Als John Lennon im Jahr 1965 seinen Führerschein machte, belagerten die Verkäufer von Luxusfahrzeugen sein Haus in Weybridge. Die Beatles hatten gerade “Ticket to Ride” auf den Markt gebracht,  da passte der Kauf eines weiteren Autos gut zum Titel. John wählte einen Ferrari 330 GT 2+2, wobei die zwei Sitzplätze im Fond wohl ausschlaggebend waren: Johns Sohn war damals gerade 22 Monate alt und saß backstage. Mit der Wahl des GT verpasste Lennon ganz knapp eine wirkliche Seltenheit: Den Ferrari 330 America, der als Übergangsmodell zwischen dem eingestellten 250 GTE und dem im Januar 1964 vorgestellten 330 GT 2+2 diente. Die Karosserie des 330 America entsprach stilistisch der des 250 GTE 2+2. Beide Modelle sind äußerlich – abgesehen vom Schriftzug „America“ auf der Kofferraumhaube – nicht zu unterscheiden. Vom 330 America entstanden nur 50 Fahrzeuge in einem kurzen Zeitraum Ende 1963. Noch etwa 30 Fahrzeuge sind heute in ihrer ursprünglichen Form existent – nun überlegen Sie mal, was die Kombi 330 America plus John Lennon heute einbringen würde…

Ferrari hatte eine neue Motorenära eingeläutet und den 12-Zylinder Colombo Motor mit drei  Liter Hubraum weiterentwickelt. Somit wurde aus dem ruhmreichen 250-Motor mit 240 PS der 330-Motor mit 300 PS und vier Liter Hubraum. Unser Testimonial, ein Ferrari 330 America mit der Chassis Nr. 5061GT, wurde im Oktober 1963 ausgeliefert und ist der 36ste von 50 gebauten Fahrzeugen. Seine frühen Jahre verbrachte der Beau in Ohio und Kalifornien, 1990 wurde er nach Europa verkauft und umfangreichen Servicearbeiten unterzogen. 2003 wechselte er zurück in die USA, wo er in den folgenden fünf Jahren komplett restauriert wurde. Der Innenraum wurde mit dem originalen Farbcode „Blu 3015 VM“ neu beledert, das Chassis in über 1.000 Arbeitsstunden restauriert und in authentischem „Azzuro acrilico 20336“ lackiert. Die Vollrestauration kostete den damaligen Besitzer Steve Patti aus Texas rund 200.000 Dollar.

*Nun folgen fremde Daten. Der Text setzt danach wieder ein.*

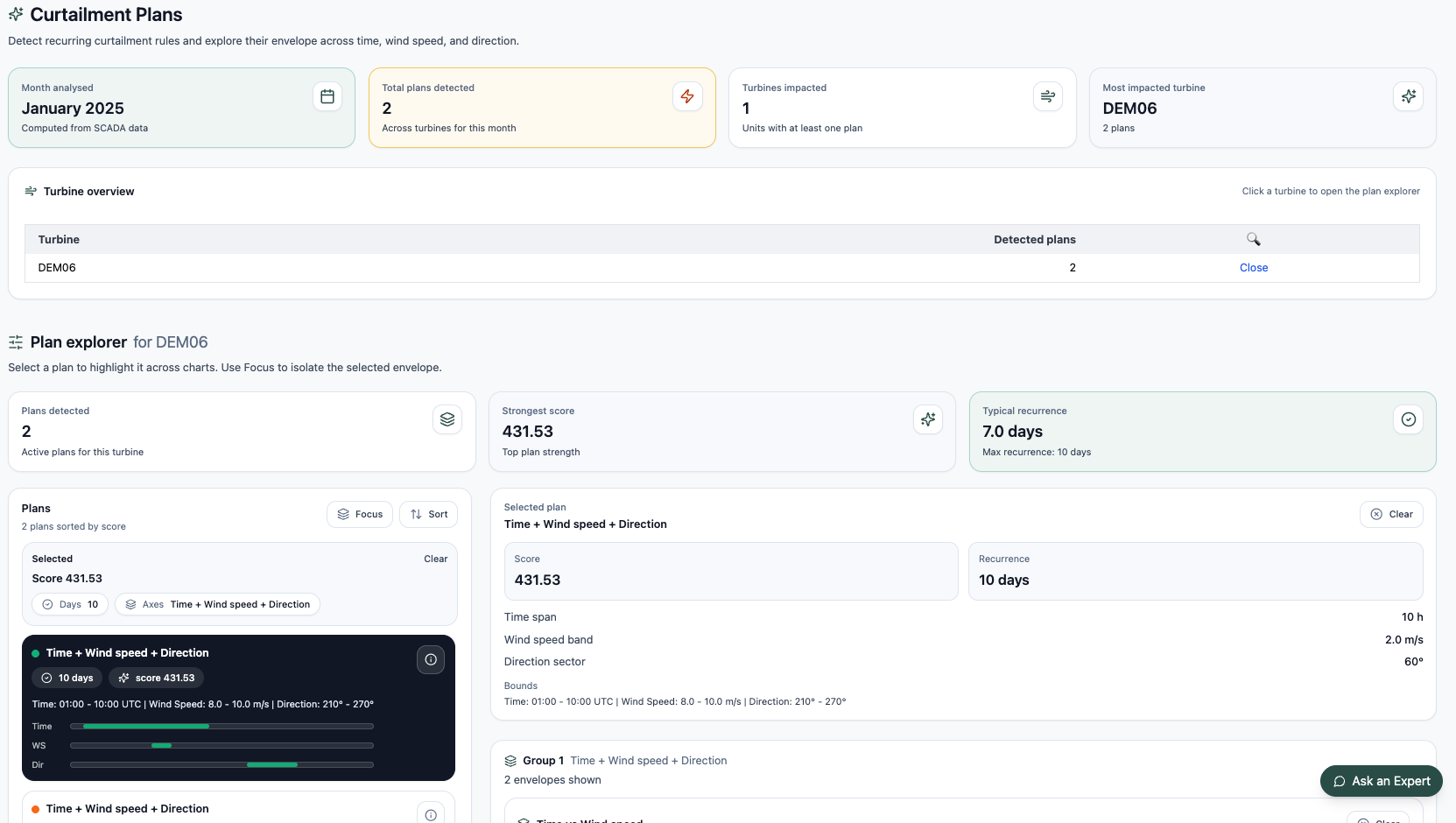1456x823 pixels.
Task: Click the sparkle icon on Strongest score card
Action: click(x=928, y=419)
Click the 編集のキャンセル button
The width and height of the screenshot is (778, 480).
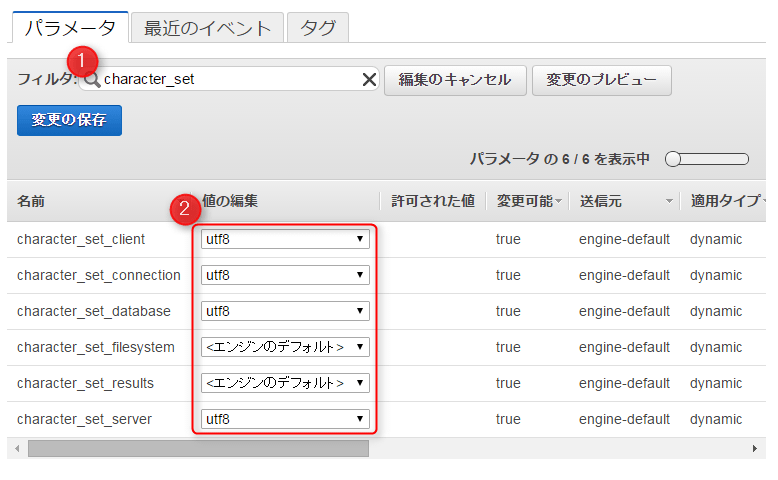coord(455,80)
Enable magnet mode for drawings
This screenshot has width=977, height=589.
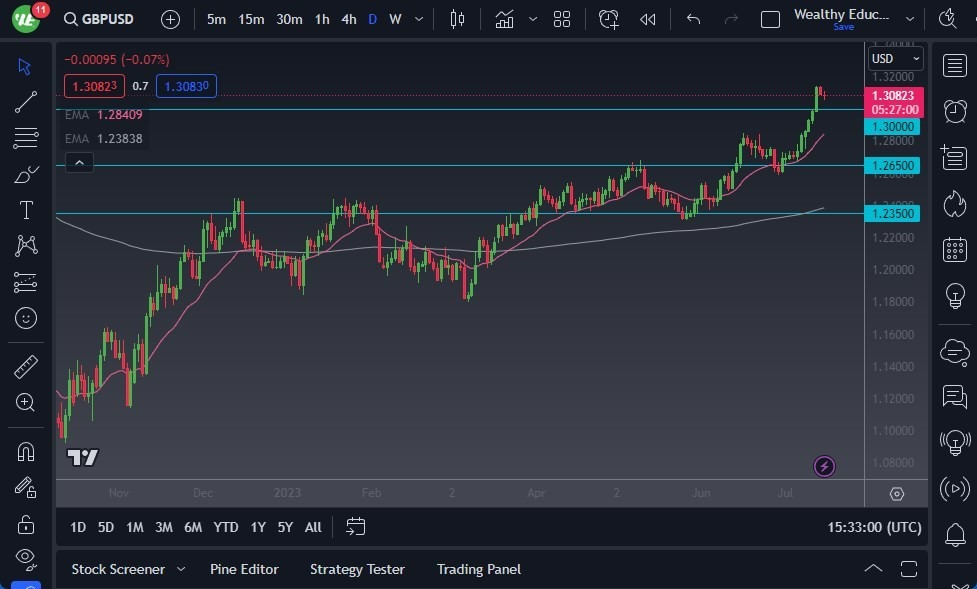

Trotzdem – oder deshalb? – ließ sich Patti vom Briten Tony Best breitschlagen, das seltene Stück wieder nach Europa zu verkaufen. Best hatte den 330 America eher zufällig beim Goodwood Festival of Speed entdeckt und war schockverliebt. Praktischerweise  sparte man so den doppelten Shuttle über den großen Teich: Der Ferrari blieb der Einfachheit halber gleich in Merry Old England. Ungeachtet der 5-jährigen Vollresto der Kollegen in Übersee ließ Mr. Best beim Ferrari Servicepartner Macari in London nochmals die gesamte Technik erneuern und weitere Kleinigkeiten perfektionieren. Kostenpunkt: 107.691 Pfund. Die Gesamtkosten der Restaurationsarbeiten summierten sich somit auf mehr als 300.000 Euro, ohne dass der seltene Italiener überrestauriert wirkt

Der 330 America zählt zu den seltensten Modellen aus Maranello überhaupt und ist für viele  der perfekte 2+2: Er vereint die klassische Designsprache der frühen 60er-Jahre mit einem spürbar kräftigeren und für einen GT viel passenderen Motor. Mit einer Höchstgeschwindigkeit von etwa 250 km/h und 300 PS Leistung ist der 330 America die wohl stilvollste und schnellste Möglichkeit zu reisen, ohne über zwei Mio Euro für einen 500 Superfast ausgeben zu müssen. Als Wertanlage ist er eine sichere Bank und für die, die sich trauen, ihn zu fahren, Fahrfreude pur. Denn auch Tony Best trennte sich bereits wieder von seinem durchrestaurierten Schätzchen und ließ Kevin Brauns Firma „Schaltkulisse“ in Taufkirchen nach einem neuen würdigen Besitzer Ausschau halten. Natürlich erfolgreich. Die Spezialisten in Sachen exklusive Sammlerfahrzeuge waren den seltenen Ferrari schneller los, als man „300 America“ sagen kann – wie immer in diesen Kreisen wird Stillschweigen über Eigner und Kaufpreis bewahrt. Dem geneigten Fan bleibt nur die Hoffnung, dass er mal durch den Schriftzug am Heck erkennt, dass hier das ultraseltene Interimsmodel Ferrari 330 America an ihm vorbeigleitet …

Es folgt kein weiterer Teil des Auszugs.